# P-226 Slide re-finish ??



## .41 Magnum (Aug 31, 2007)

*Have any of You had a Sig slide refinished ? If so, by whom, & are You pleased with the finish & durability ? What about cost & turn around time ? I carry, just tucked in my waistband a lot, especially when we have to go out for quick errands. There are hundreds of finishes advertized, but I want something durable.*


----------



## Maximo (May 26, 2006)

I have never sent a gun off to be refinished by a pro so I have no advice there. However I have put on DuraCoat finishes on a few guns and have found it to be very durable. You can buy the kit with everything you need for about $50. This includes the cleanser, airbrush, air supply, finish, hardener and reducer. There are several different colors to choose from and it is really easy to do. I did a DuraCoat finish to my Sigma last year and it has held up great. I don't carry the Sigma but I use it as my project gun and often sit with it at night while watching TV and push it in and out of a holster to test the finish. I even dropped it the other night and it did not even mark the finish. So far I am very happy with it. Here is a couple of pics of the two guns I have with the DuraCoat finish, the Sigma and my Polish p64. As you can see down on the front of the slide of the p64 there is a spot where the finish chipped off. This is where I did not get the slide prepped good, so as you can see prep is very important.


----------



## Shipwreck (Jan 26, 2006)

I love hard chrome - makes the slide holsterwear proof pretty much. Hardest fiish you can get.

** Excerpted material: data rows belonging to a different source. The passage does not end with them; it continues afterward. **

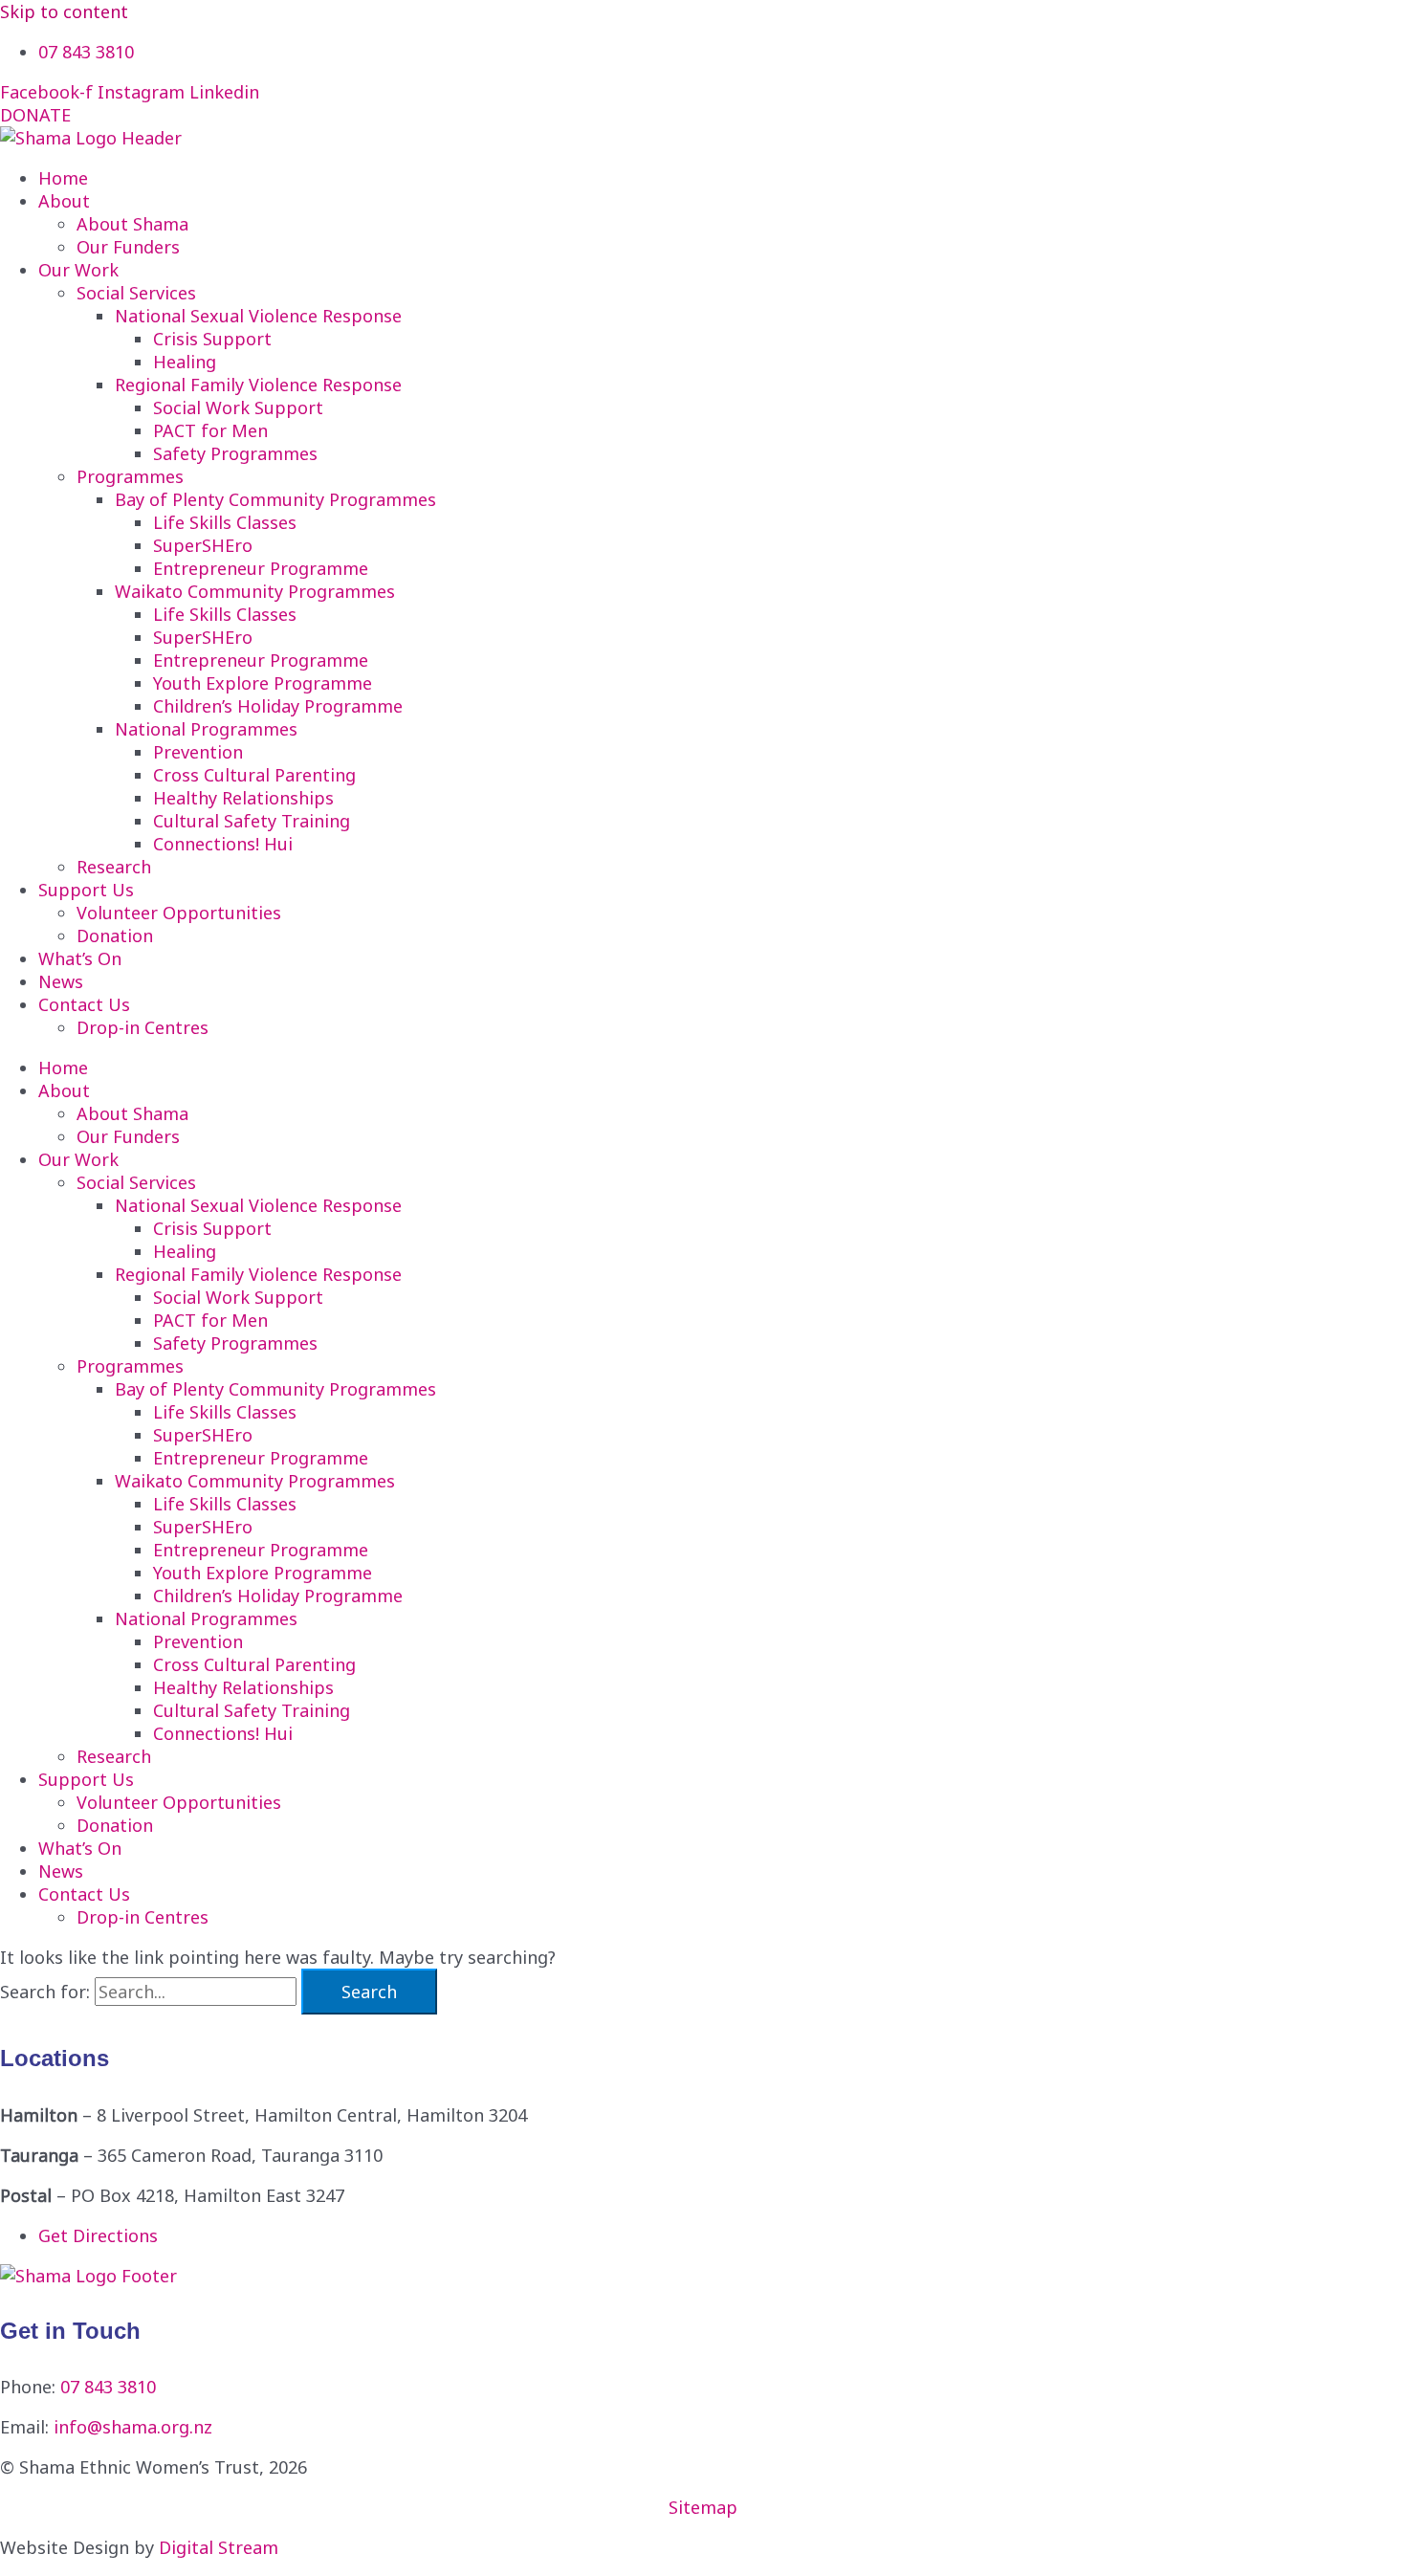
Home (63, 177)
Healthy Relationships (243, 797)
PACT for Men (210, 430)
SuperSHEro (203, 545)
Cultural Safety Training (251, 820)
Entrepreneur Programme (260, 568)
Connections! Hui (223, 843)
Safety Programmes (235, 453)
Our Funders (128, 246)
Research (114, 866)
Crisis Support (212, 338)
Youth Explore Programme (262, 683)
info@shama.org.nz (133, 2426)
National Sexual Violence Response (258, 315)
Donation (115, 935)
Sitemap (703, 2507)
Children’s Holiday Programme (278, 705)
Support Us (86, 889)
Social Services (136, 292)
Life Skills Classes (225, 522)
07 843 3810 (108, 2386)
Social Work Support (238, 407)
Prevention (198, 751)
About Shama (132, 223)
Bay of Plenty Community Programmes (275, 499)
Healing (184, 361)
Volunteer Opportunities (179, 912)
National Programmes (206, 728)
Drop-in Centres (143, 1027)
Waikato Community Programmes (255, 591)
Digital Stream (218, 2547)
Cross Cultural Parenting (254, 774)
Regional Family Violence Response (258, 384)
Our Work (78, 269)
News (60, 981)
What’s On (79, 958)
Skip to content (64, 11)
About (64, 200)
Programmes (130, 476)
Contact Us (84, 1004)
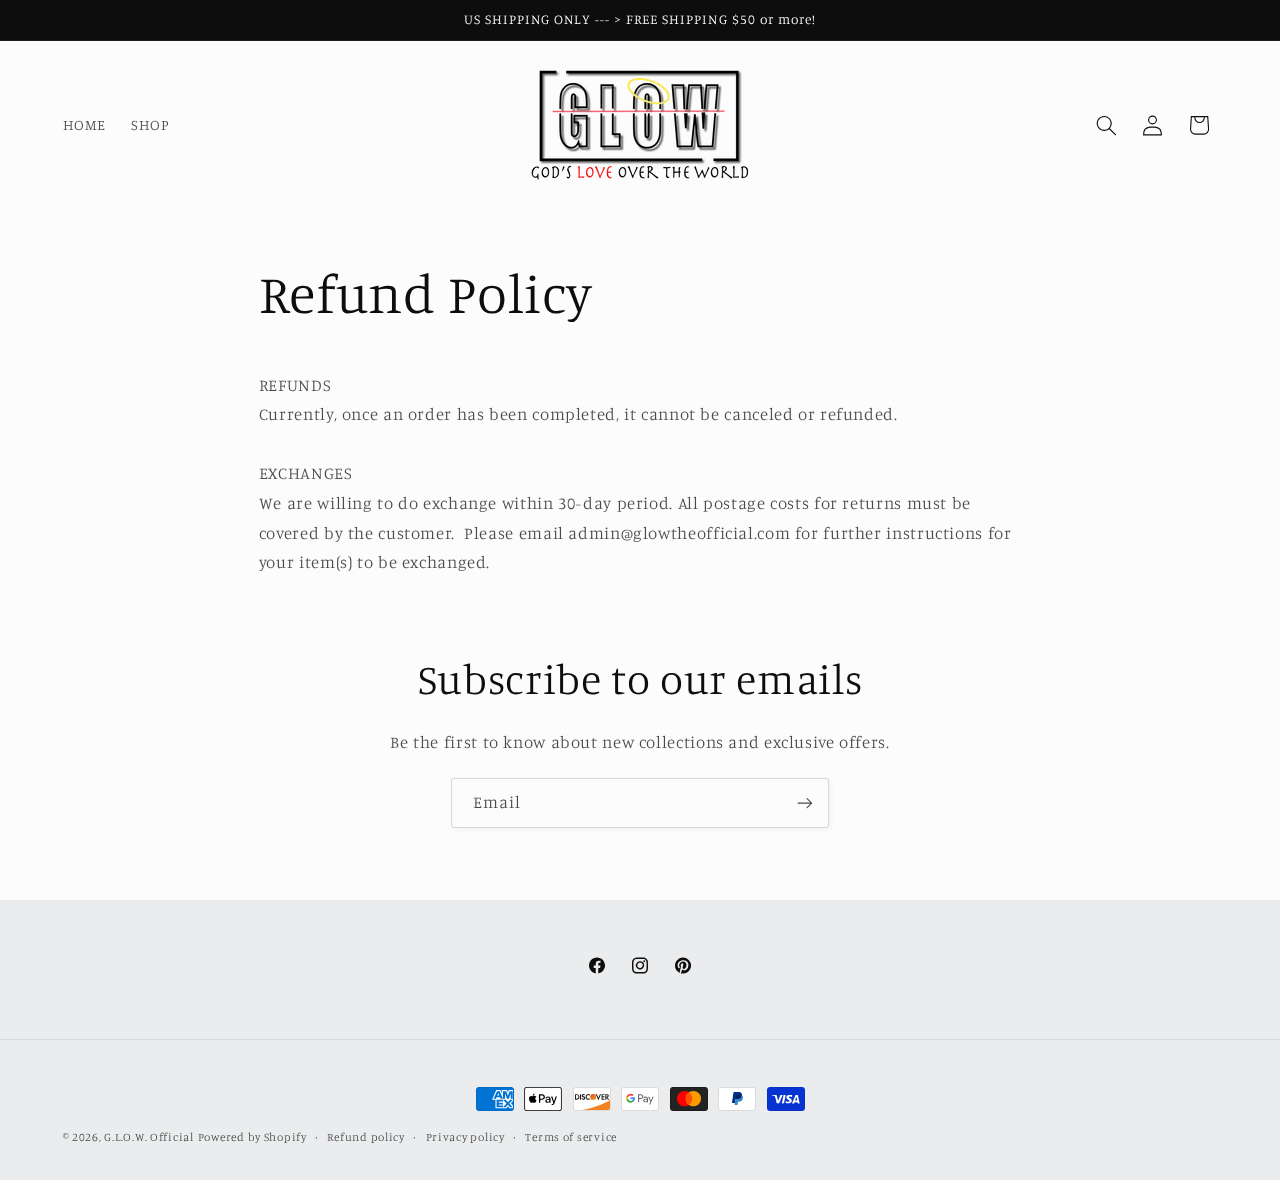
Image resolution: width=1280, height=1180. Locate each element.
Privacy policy (465, 1137)
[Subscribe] (805, 802)
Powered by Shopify (252, 1137)
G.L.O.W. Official (149, 1137)
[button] (1106, 125)
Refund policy (366, 1137)
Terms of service (571, 1137)
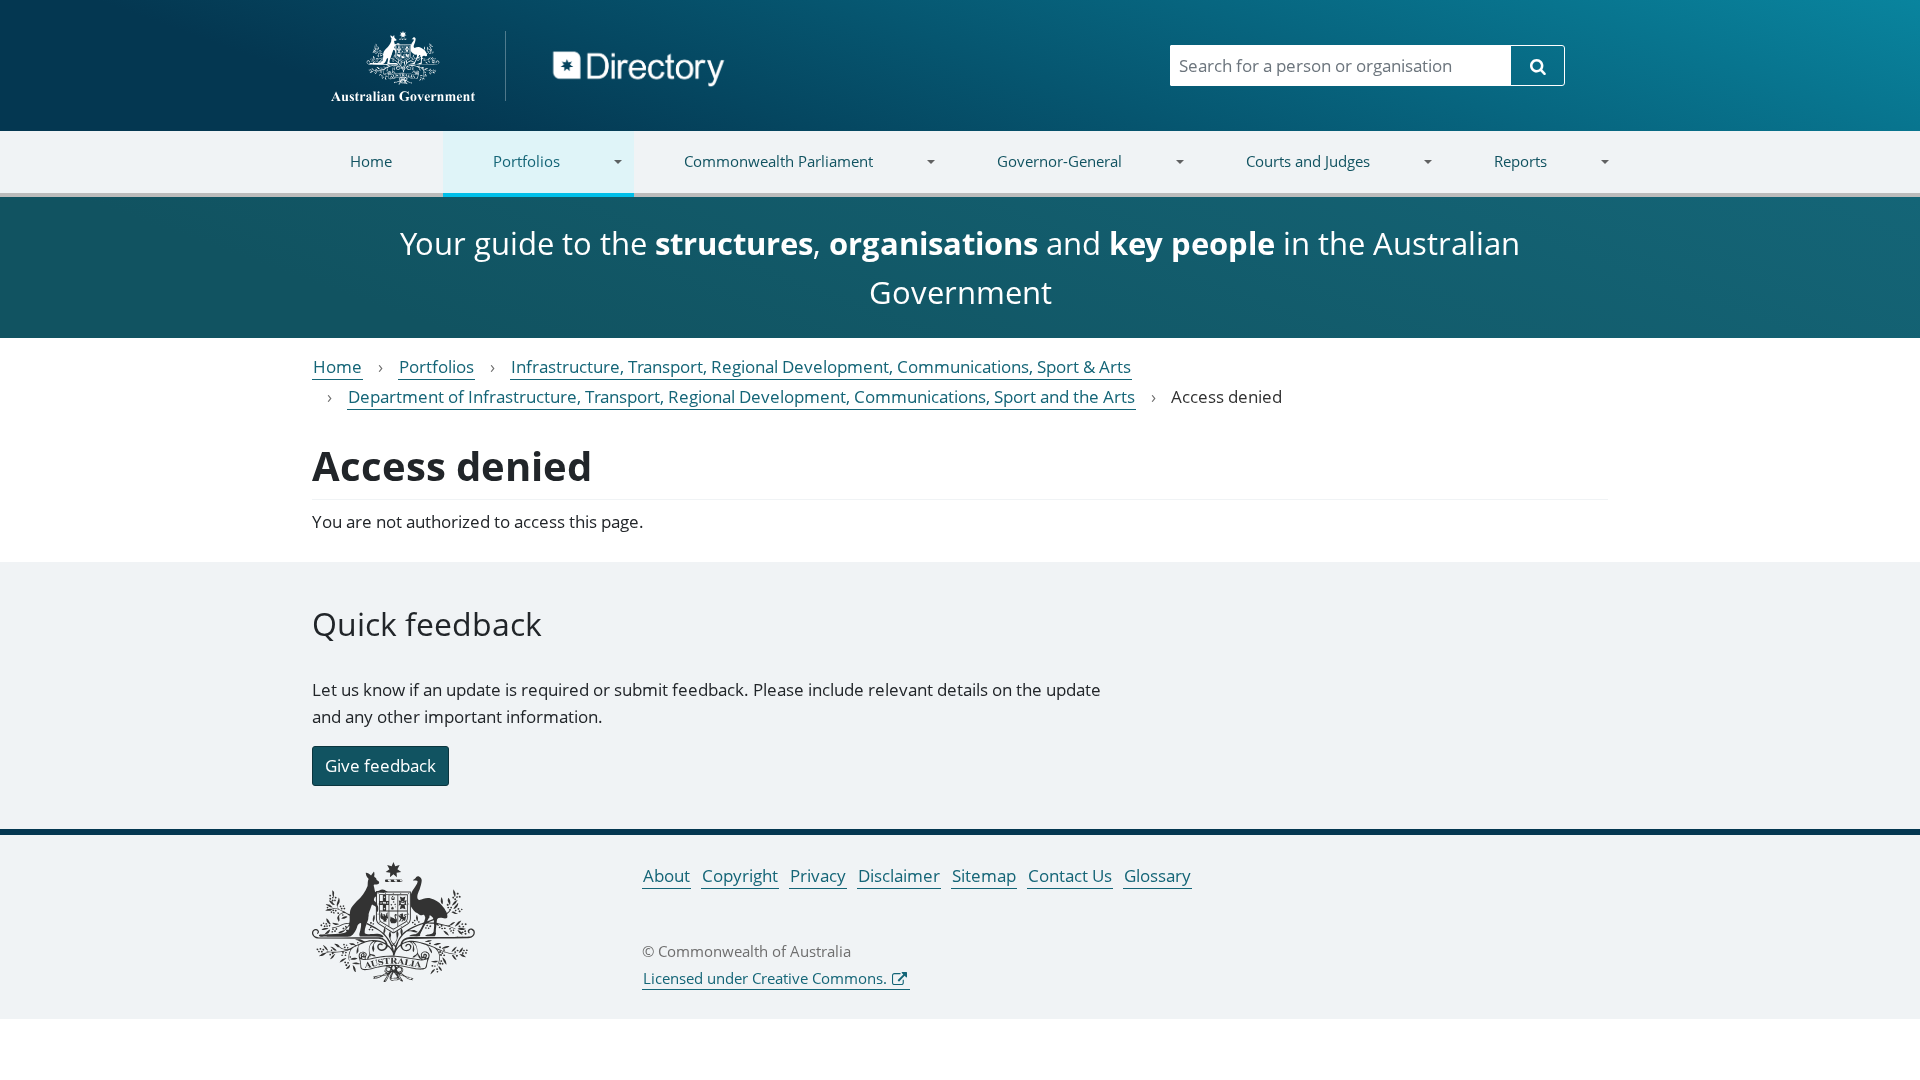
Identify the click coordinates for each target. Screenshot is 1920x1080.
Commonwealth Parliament (753, 173)
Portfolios (501, 173)
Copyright (740, 875)
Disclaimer (899, 875)
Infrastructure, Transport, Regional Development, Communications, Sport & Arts (821, 366)
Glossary (1157, 875)
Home (371, 161)
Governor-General (1034, 173)
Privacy (818, 875)
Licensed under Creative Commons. (765, 978)
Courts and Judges (1282, 173)
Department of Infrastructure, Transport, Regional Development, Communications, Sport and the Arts (741, 396)
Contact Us (1070, 875)
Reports (1494, 173)
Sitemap (984, 875)
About (666, 875)
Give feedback (380, 765)
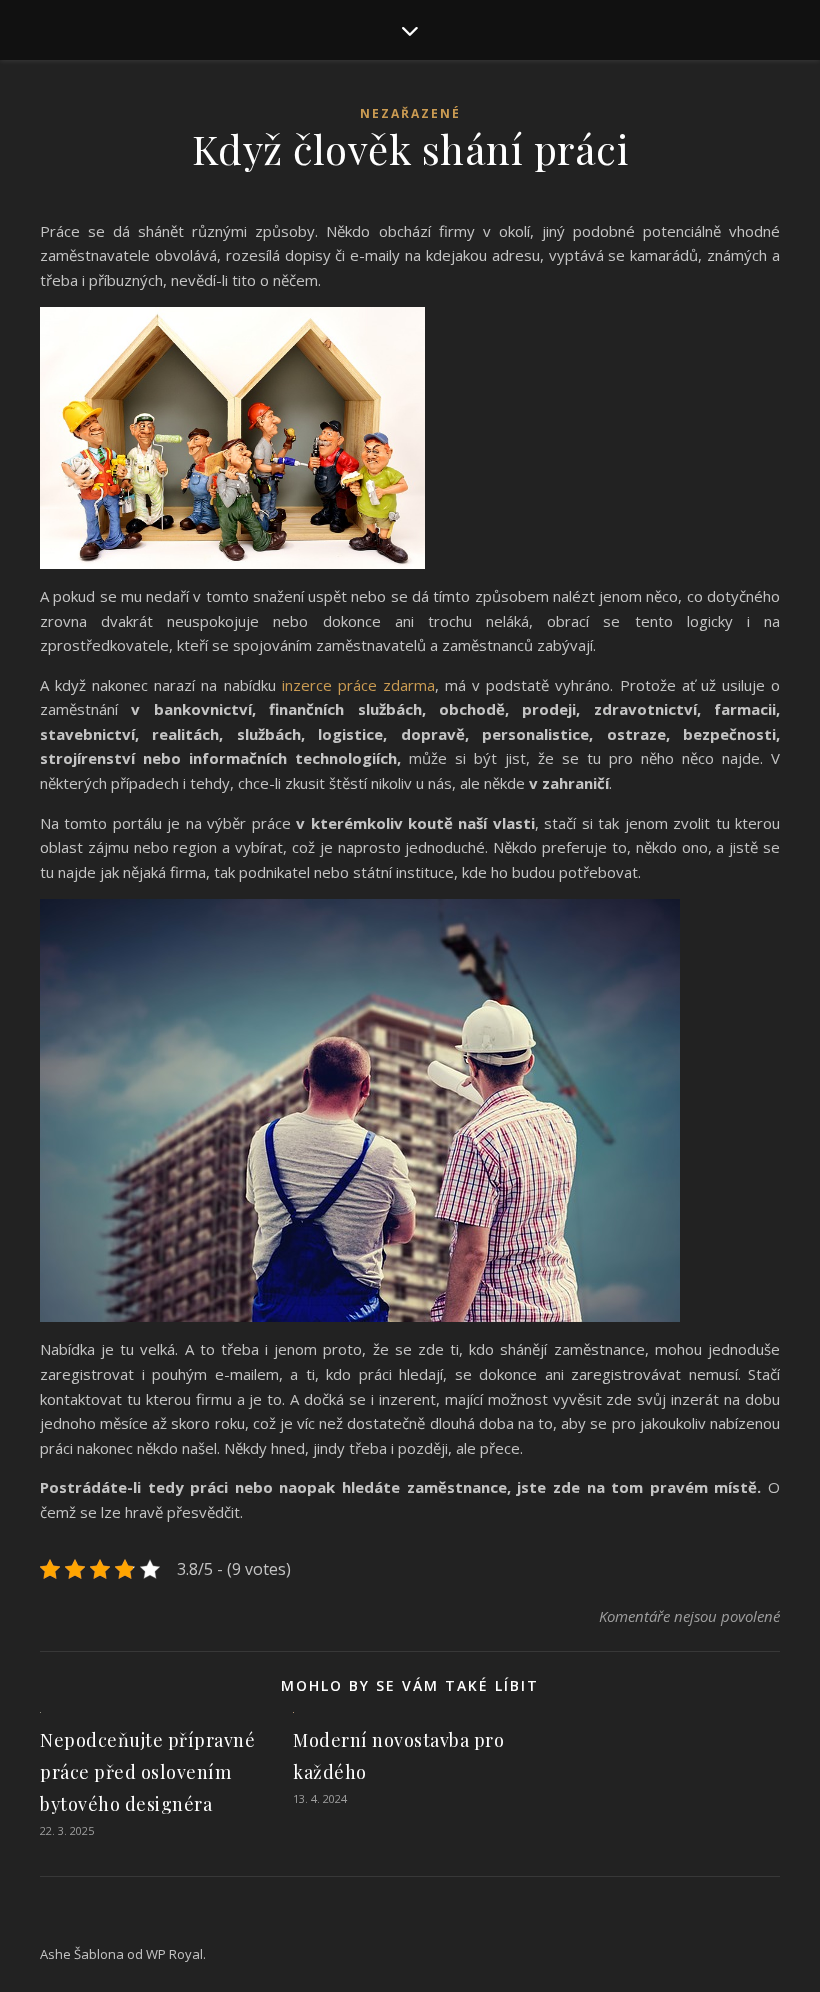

I like the matte hard chrome - but they can do it shiney as well (brushed)


----------



## .41 Magnum (Aug 31, 2007)

Who does Your hard chrome, & what is the approximate cost ? 

Thanks,-Jim


----------



## scorpiusdeus (Feb 7, 2007)

Here are two reputable refinishers and both have experience with Sigs.

http://www.ccr-refinishing.com/

http://www.robarguns.com/

Robar's claim to fame is the NP3 coating. I don;t know what Brad at CCR uses, but all the info is there on his site.

You can also send the gun to Sig to redo the Nitron if you like.

I've not done this yet, but will send one Sig P226St back to Sig to Nitron the Slide for a two tone effect.


----------